Material for the task:
- - - - -

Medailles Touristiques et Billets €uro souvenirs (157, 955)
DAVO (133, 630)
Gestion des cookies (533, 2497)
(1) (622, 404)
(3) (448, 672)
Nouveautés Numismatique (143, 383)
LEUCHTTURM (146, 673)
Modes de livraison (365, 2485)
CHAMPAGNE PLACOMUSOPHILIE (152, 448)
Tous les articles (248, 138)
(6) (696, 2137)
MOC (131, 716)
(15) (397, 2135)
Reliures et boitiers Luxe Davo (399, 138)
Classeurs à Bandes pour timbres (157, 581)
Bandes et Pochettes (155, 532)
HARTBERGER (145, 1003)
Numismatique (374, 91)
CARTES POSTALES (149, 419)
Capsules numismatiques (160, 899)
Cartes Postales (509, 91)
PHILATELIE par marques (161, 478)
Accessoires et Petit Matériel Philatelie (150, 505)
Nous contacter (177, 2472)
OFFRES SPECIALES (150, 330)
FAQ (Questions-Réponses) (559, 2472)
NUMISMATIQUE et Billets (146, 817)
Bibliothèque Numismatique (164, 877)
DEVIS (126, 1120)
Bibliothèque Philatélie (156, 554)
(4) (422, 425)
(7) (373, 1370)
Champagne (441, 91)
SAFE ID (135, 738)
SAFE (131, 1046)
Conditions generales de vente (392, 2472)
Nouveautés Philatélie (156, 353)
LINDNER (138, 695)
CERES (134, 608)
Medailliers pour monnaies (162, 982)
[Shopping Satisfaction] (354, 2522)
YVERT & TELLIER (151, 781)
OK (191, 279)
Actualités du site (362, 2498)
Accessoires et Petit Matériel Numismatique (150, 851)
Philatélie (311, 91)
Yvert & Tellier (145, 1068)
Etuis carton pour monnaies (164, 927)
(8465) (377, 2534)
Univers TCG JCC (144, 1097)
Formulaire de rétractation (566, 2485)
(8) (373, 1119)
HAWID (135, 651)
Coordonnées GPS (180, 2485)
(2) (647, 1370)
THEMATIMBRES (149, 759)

- - - - -

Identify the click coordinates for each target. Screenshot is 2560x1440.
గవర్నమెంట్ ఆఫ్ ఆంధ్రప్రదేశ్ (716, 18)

- - - - -

Exercise details: From the listing above, repeat exactly the lines starting at the line that includes "Identify the click" and ending at the line that includes "గవర్నమెంట్ ఆఫ్ ఆంధ్రప్రదేశ్ (716, 18)", with nothing outside that span.

Output of the task:
Identify the click coordinates for each target. Screenshot is 2560x1440.
గవర్నమెంట్ ఆఫ్ ఆంధ్రప్రదేశ్ (716, 18)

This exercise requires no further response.